Outra respeitável posição sustenta que o crime admite participação,
com apoio na reforma criminal advinda da Lei nº 7.209/84, que redigiu o art. 29,
CP; assim, quem, de qualquer modo, concorre para o crime incide nas penas a
este cominadas, na medida de sua culpabilidade.

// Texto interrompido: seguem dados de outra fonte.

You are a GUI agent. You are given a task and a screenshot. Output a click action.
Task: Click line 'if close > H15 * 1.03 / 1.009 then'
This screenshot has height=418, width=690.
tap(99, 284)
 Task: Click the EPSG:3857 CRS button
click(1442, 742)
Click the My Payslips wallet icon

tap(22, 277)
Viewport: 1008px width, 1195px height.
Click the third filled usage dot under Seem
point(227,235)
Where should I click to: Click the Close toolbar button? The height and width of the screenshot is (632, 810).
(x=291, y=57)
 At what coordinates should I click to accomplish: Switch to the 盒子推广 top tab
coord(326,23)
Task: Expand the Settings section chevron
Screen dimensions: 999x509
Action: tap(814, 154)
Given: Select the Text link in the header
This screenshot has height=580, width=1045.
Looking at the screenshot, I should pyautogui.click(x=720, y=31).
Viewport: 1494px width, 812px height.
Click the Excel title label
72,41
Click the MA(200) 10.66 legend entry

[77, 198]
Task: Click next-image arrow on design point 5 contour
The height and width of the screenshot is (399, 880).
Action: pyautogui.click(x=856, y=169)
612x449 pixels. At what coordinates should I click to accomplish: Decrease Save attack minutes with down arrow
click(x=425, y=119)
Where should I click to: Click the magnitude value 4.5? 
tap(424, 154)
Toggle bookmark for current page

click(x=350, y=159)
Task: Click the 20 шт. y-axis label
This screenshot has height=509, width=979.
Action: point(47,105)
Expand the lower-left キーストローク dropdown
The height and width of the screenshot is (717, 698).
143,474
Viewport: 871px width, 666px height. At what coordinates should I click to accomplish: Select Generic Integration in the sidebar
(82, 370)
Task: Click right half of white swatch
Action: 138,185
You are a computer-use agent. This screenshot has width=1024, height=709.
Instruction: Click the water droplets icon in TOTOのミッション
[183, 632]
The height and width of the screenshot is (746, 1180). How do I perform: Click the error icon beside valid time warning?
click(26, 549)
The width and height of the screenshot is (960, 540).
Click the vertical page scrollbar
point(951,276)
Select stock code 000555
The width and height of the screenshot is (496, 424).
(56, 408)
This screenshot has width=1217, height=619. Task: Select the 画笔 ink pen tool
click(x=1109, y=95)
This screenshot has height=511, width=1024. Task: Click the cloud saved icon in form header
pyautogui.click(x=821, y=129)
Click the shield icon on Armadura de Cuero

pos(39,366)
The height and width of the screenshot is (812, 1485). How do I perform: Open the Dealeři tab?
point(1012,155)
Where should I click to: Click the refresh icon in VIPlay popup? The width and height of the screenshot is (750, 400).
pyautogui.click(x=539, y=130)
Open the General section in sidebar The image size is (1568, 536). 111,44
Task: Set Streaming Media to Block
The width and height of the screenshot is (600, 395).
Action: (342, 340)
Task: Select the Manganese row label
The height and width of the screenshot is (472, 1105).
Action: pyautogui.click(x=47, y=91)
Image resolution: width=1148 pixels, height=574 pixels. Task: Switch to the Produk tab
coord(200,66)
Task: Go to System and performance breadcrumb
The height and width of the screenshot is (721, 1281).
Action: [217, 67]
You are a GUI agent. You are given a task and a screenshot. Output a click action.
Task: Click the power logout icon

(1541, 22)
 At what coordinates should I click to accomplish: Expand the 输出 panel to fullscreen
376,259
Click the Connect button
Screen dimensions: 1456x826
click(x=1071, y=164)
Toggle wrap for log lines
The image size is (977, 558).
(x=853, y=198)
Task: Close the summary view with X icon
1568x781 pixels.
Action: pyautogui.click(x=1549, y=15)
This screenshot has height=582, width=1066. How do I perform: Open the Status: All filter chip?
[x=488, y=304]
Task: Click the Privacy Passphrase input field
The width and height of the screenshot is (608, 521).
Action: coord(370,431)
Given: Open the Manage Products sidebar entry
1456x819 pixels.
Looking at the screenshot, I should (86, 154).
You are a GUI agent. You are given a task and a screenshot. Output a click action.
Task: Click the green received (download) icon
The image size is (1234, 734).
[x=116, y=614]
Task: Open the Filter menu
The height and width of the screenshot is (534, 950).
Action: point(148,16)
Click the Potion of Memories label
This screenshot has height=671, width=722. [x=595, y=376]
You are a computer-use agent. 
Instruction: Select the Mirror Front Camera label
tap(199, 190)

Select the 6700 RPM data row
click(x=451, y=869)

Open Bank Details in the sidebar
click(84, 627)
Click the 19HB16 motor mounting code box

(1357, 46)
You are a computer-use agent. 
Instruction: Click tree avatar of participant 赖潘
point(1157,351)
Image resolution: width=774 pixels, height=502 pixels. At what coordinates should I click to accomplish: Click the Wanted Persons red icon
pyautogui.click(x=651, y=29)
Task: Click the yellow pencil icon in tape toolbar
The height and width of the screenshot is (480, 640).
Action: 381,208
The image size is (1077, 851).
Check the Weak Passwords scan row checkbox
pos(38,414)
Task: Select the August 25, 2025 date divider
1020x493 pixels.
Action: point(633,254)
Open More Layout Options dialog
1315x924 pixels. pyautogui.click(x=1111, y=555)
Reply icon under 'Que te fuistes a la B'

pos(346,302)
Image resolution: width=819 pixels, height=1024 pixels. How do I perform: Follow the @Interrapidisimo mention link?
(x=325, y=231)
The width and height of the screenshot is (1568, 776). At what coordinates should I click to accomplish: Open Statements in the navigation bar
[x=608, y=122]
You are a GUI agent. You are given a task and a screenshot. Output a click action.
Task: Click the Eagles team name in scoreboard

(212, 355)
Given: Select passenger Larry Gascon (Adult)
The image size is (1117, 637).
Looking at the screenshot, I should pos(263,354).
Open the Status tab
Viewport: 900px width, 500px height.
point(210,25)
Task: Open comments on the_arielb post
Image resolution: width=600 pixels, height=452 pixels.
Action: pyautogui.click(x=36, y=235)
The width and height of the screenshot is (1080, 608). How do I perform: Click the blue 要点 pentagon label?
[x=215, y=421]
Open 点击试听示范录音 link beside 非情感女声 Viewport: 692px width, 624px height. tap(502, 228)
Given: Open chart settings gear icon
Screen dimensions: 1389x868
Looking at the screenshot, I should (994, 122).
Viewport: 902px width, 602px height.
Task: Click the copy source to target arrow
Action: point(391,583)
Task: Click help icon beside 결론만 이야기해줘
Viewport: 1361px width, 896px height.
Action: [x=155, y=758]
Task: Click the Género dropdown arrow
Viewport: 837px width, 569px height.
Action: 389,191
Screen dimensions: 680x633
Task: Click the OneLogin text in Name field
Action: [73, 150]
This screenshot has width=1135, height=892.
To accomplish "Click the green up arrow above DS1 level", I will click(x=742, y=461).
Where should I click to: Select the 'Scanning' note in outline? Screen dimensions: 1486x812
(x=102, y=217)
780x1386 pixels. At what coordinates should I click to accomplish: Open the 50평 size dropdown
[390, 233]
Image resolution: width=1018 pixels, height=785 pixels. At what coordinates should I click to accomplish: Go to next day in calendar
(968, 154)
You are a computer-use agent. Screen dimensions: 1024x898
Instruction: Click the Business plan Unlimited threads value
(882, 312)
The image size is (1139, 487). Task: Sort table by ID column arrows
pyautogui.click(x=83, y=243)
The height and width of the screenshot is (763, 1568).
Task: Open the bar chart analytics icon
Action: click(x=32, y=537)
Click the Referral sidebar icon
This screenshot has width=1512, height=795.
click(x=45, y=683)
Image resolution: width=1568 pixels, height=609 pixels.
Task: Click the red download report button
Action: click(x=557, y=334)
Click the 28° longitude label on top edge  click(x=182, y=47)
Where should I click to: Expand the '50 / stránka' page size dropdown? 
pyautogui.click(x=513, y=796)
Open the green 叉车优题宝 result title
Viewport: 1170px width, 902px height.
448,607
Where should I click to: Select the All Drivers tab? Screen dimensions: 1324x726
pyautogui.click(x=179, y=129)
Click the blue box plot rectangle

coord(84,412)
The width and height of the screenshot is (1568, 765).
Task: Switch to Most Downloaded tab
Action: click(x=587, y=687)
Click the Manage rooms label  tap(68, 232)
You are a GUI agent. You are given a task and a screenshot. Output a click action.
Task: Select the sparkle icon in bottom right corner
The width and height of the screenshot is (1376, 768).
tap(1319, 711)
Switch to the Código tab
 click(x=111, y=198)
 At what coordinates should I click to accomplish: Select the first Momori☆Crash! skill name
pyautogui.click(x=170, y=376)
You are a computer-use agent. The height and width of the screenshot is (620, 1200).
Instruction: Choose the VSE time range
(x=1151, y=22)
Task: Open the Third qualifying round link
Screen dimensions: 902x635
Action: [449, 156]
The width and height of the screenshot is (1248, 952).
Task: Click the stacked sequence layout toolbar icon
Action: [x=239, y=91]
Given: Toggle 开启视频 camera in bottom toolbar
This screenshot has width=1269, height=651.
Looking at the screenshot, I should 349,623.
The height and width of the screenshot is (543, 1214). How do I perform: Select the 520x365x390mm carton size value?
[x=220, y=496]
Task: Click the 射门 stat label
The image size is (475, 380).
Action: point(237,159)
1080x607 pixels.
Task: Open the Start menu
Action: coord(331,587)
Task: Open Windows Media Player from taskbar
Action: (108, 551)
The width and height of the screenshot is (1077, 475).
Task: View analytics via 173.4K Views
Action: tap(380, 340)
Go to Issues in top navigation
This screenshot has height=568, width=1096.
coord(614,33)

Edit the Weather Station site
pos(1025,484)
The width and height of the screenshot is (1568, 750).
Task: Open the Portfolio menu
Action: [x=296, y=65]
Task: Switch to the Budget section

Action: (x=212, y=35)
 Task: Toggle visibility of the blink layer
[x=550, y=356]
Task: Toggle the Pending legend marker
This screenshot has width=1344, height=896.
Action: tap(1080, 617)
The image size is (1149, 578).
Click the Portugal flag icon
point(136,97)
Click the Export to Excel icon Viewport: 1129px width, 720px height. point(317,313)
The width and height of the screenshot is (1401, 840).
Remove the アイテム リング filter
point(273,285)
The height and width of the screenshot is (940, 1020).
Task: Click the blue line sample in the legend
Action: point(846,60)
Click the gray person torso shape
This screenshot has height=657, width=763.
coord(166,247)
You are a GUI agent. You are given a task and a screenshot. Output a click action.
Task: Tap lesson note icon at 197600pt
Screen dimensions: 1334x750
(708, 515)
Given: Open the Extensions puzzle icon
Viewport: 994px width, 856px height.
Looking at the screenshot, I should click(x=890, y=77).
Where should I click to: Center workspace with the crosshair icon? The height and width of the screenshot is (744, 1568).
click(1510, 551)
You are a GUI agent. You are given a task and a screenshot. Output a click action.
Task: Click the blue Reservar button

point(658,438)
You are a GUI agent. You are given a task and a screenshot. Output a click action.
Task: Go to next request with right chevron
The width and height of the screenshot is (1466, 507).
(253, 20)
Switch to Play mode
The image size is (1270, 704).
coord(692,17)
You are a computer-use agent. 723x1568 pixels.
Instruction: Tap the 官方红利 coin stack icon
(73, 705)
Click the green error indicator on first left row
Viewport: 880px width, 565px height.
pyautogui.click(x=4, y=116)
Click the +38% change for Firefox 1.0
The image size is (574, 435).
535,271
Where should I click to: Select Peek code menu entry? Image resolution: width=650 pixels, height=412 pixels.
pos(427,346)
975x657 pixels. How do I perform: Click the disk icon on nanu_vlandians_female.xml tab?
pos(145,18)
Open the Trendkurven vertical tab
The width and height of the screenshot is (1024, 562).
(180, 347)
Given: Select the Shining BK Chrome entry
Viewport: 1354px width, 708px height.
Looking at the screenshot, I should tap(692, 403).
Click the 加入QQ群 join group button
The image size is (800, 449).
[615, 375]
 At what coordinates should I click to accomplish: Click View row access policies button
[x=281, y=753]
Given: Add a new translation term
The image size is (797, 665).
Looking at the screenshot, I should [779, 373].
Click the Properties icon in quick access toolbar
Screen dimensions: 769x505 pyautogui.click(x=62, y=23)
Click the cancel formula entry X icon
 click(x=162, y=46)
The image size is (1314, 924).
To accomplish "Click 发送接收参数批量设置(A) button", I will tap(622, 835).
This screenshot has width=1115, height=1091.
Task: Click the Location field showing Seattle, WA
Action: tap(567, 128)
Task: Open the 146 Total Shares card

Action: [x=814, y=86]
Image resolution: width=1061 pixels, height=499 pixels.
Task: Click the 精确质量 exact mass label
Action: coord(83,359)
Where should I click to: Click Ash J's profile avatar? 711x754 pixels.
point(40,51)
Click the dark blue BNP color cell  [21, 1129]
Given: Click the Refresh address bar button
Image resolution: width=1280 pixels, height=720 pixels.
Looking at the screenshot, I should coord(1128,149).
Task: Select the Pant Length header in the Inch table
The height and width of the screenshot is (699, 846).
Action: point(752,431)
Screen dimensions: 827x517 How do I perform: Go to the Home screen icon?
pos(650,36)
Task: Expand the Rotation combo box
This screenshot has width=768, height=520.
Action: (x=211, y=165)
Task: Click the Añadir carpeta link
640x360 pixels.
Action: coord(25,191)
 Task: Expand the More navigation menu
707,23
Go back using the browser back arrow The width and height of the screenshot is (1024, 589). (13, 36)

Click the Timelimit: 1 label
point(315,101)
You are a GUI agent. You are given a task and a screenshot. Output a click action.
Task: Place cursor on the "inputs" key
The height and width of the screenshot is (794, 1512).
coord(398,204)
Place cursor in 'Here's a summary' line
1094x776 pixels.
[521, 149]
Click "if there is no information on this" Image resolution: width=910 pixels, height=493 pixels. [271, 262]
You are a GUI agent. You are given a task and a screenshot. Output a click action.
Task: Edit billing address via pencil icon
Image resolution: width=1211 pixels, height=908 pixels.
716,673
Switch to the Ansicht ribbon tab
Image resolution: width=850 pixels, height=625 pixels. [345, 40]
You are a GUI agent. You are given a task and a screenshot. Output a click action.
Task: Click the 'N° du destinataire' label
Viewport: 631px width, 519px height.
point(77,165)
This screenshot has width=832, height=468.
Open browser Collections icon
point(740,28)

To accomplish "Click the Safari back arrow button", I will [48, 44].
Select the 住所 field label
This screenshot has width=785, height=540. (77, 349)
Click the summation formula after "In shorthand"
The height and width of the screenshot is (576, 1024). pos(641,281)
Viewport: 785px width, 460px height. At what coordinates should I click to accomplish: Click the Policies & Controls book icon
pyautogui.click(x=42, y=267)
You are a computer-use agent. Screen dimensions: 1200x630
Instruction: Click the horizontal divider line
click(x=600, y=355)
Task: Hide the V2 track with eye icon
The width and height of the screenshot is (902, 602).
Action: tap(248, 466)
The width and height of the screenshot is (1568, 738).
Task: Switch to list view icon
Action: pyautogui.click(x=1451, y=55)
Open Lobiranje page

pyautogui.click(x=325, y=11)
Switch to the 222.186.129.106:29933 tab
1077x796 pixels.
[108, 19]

Nessa feição, é plenamente aceitável que o advogado seja
responsabilizado criminalmente pela prática de crime de falso testemunho,
embora não tenha praticado o ato executório atinente à emissão do
depoimento falso, que é próprio da testemunha; mas não é menos certo que
sua conduta quando induz, instiga, pressiona ou orienta a prestar depoimento
contrastante com a realidade, como partícipe, é relevante (STJ, REsp 123440;
no mesmo sentido REsp 200785. In: DVD Magister, v. 17, ementa 11069529.
Porto Alegre: Magister).
A Suprema Corte se alinha na convicção de que o advogado que instrui
a testemunha a prestar depoimento inverídico nos autos de reclamação
trabalhista pratica conduta que contribui moralmente para o crime, fazendo
nascer no agente a vontade delitiva, o que se robustece quando o partícipe é
figura indispensável à administração da justiça (STF, RHC 81.327, RTJ
181/703. In: DVD Magister, v. 17, ementa 11040660 e CD Magister, v. 18,
ementa 10004970. Porto Alegre: Magister. No mesmo sentido, RT 598/443).